Trying to get that right took me a week of training on my stomach, moving with the ants among stalks of grass and brambles. I learned to observe the enemy by “burning through”—staring intently until you can see through the blades of grass without raising your head an inch. When exam day came, I inched undetected across the thousand meters and simulated my kill shots. That wasn’t bad for a guy built like a refrigerator.

We were told that as a sniper, you never let anyone else, regardless of rank, make off-the-cuff changes to your plan. You plan the mission, and you execute it. You’re in charge of your team. The goal is to know every aspect of your job so well that you have complete confidence.

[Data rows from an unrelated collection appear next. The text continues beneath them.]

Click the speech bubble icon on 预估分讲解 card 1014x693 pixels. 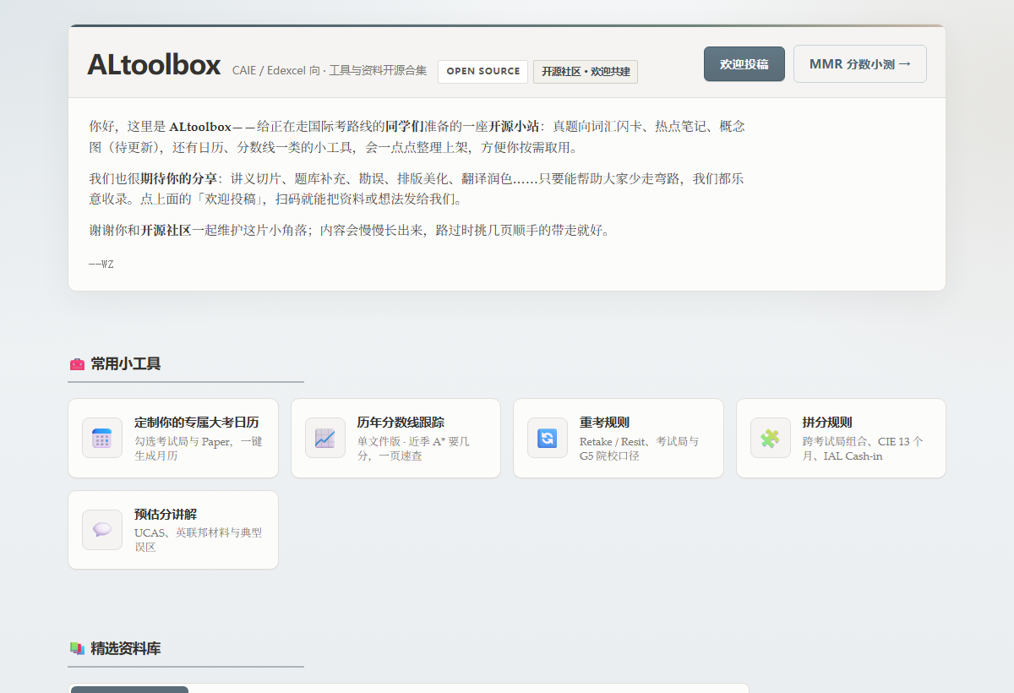101,529
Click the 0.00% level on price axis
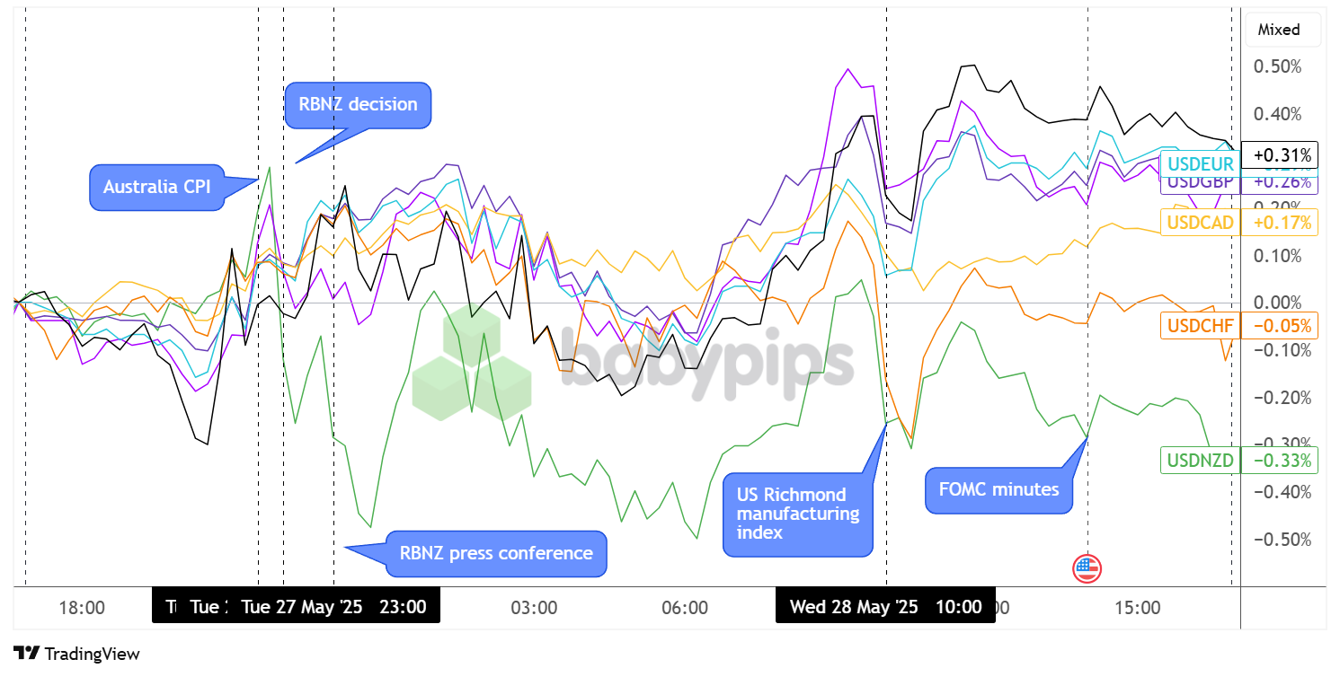The width and height of the screenshot is (1340, 677). [x=1277, y=303]
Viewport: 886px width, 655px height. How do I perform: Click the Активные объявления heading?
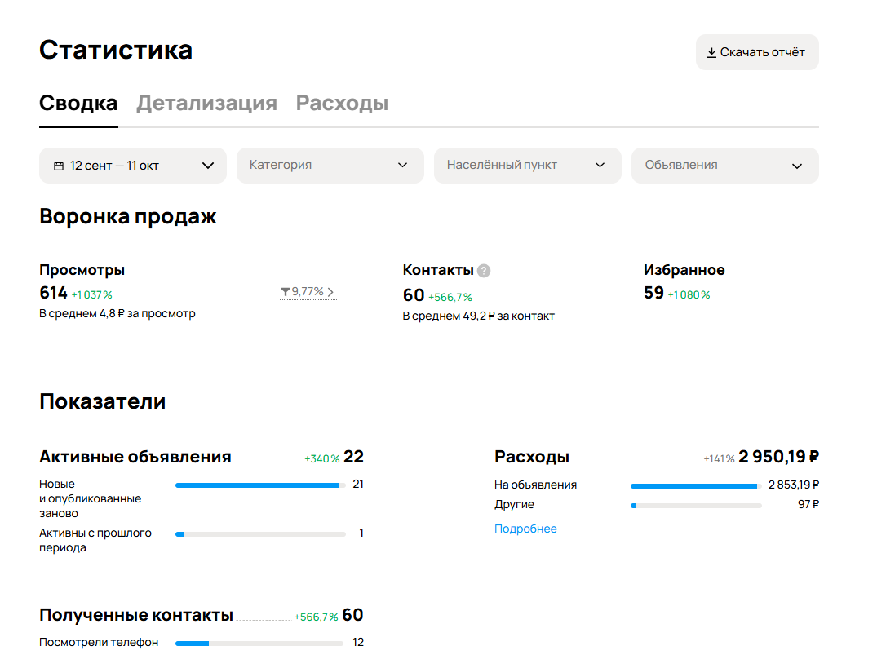pos(135,457)

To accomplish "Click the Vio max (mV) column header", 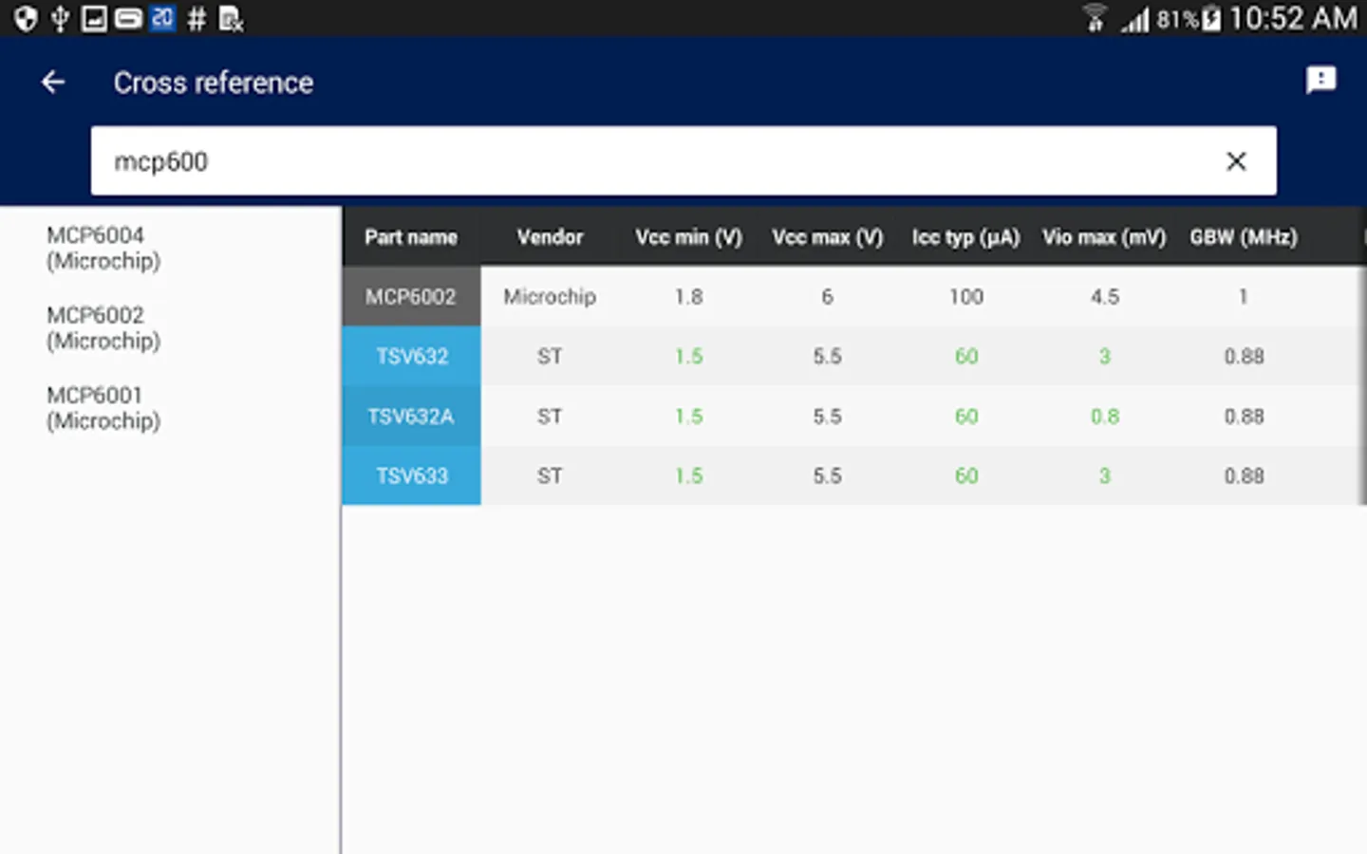I will point(1104,237).
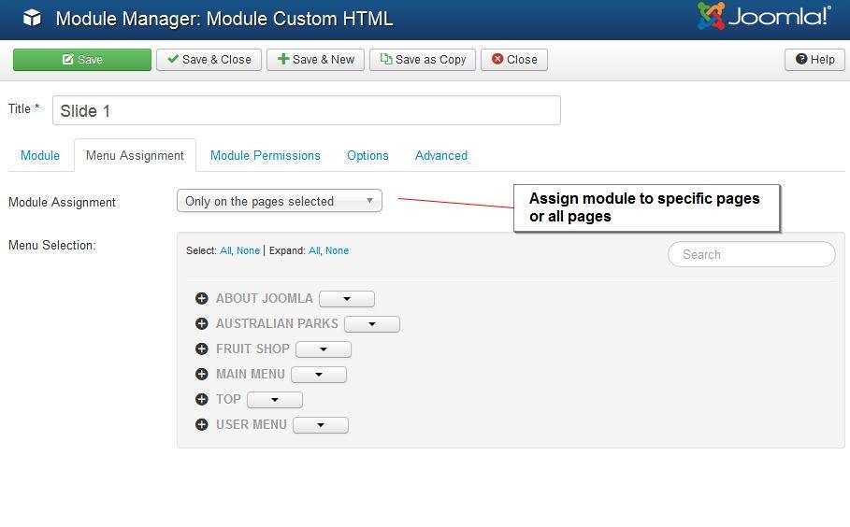The width and height of the screenshot is (850, 527).
Task: Expand About Joomla with plus icon
Action: [x=201, y=299]
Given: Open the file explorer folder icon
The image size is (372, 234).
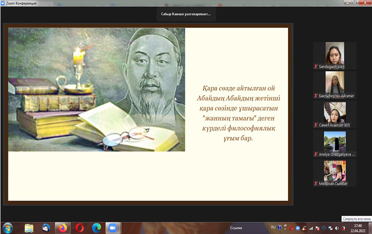Looking at the screenshot, I should coord(29,227).

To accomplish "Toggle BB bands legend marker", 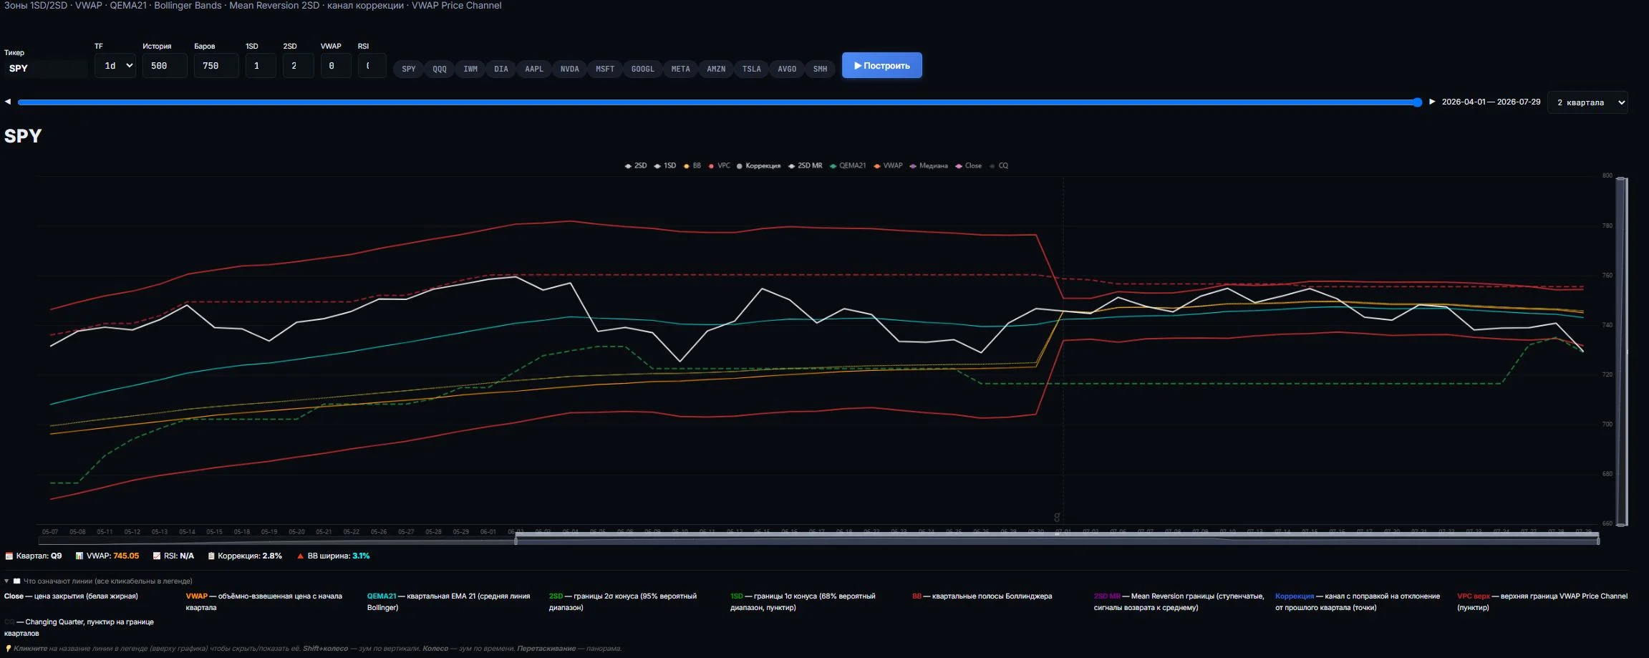I will (x=692, y=165).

Many of the missions we practiced were counter-IED. We spent hours learning how to stake out long stretches of road, waiting for someone to come along with a shovel and a sack of explosives. Skinta told us about a sniper team in over-watch in a half-constructed building in Ramadi in 2004. It was a warm, dull day and after several hours, they dozed off and never awakened. Insurgents sneaked up and shot all four Marines in the head. They left with the high-powered M48-A3 and its excellent Schmidt & Bender scope. Over the course of the next year, they allegedly killed two more Americans before a Marine sniper took them out and recovered the rifle. Skinta hammered home his message: know every aspect of your job, and never, never let down your guard. If you slack off or take things for granted, you die.